I have a data set that includes some information about the status of product feature flags for a given account. It looks approximately like this
+-----------+------------------------------------------------------------------------------------+
| Account | Flags |
+-----------+------------------------------------------------------------------------------------+
| Account A | {"feature_flag_a":"enabled","feature_flag_b":"enabled"} |
| Account B | {"feature_flag_a":"enabled","feature_flag_x":"enabled","feature_flag_y":"enabled"} |
+-----------+------------------------------------------------------------------------------------+
Some information about feature flags
- They are not finite - new flags are added often
- There's many flags (up to hundreds)
From my reading, the "correct" way to model this data would be to add it to the account
dimension table like so:
+----+--------------+------------------------+------------------------+------------------------+------------------------+
| id | account_name | feature_flag_a_enabled | feature_flag_b_enabled | feature_flag_x_enabled | feature_flag_y_enabled |
+----+--------------+------------------------+------------------------+------------------------+------------------------+
| 1 | Account A | 1 | 1 | 0 | 0 |
| 2 | Account B | 1 | 0 | 1 | 1 |
+----+--------------+------------------------+------------------------+------------------------+------------------------+
However this will result in a dimension table that could be hundreds of columns wide.
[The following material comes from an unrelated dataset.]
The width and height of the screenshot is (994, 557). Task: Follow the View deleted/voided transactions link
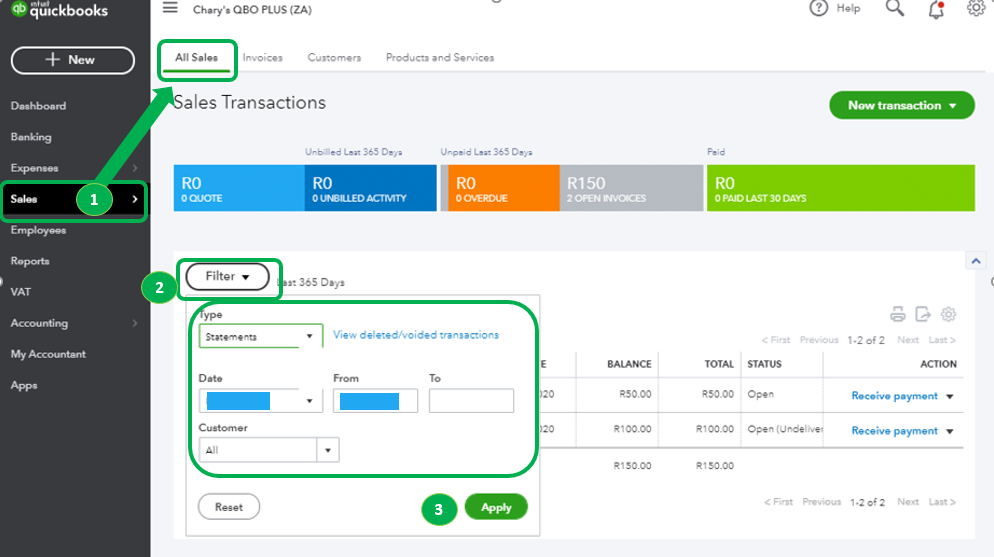pyautogui.click(x=416, y=335)
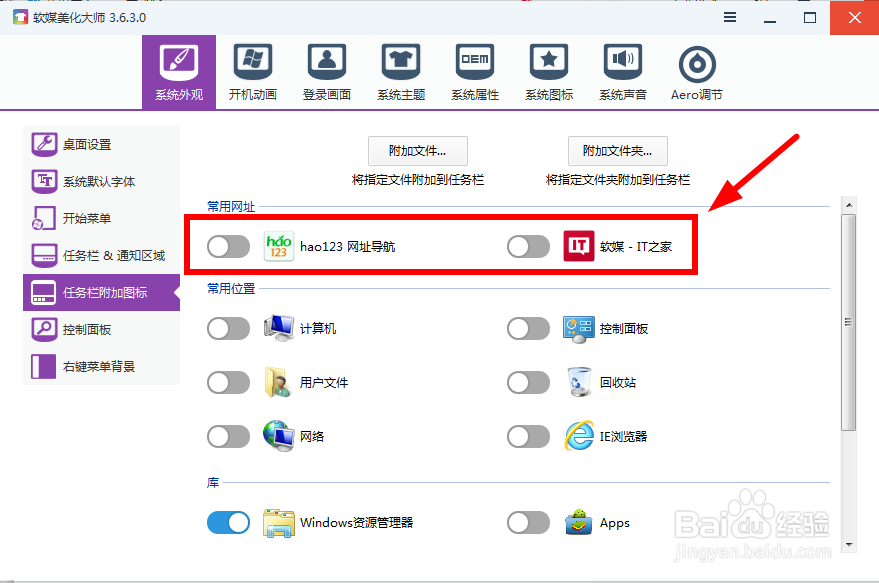
Task: Enable the IE浏览器 taskbar shortcut
Action: pos(529,437)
It'll also make it sub-optimal to answer questions like 'how many accounts have any flag enabled?' or 'how many accounts have all enabled'. Not to mention the difficulty of creating the transform in SQL with a dynamic schema.
I have tried creating a dense, long table that looks like the following:
+-------------+-------+--------+
| account_id | flag | status |
+-------------+-------+--------+
| 1 | a | 1 |
| 1 | b | 1 |
| 1 | x | 0 |
| 1 | y | 0 |
| 2 | a | 1 |
| 2 | b | 0 |
| 2 | x | 1 |
| 2 | y | 1 |
+-------------+-------+--------+
While this is useful for analysis, it doesn't really fit into a star schema.
So, my question is, how do I correctly model this data? Is columns appended to the dimension table the correct answer or is there an option I haven't considered?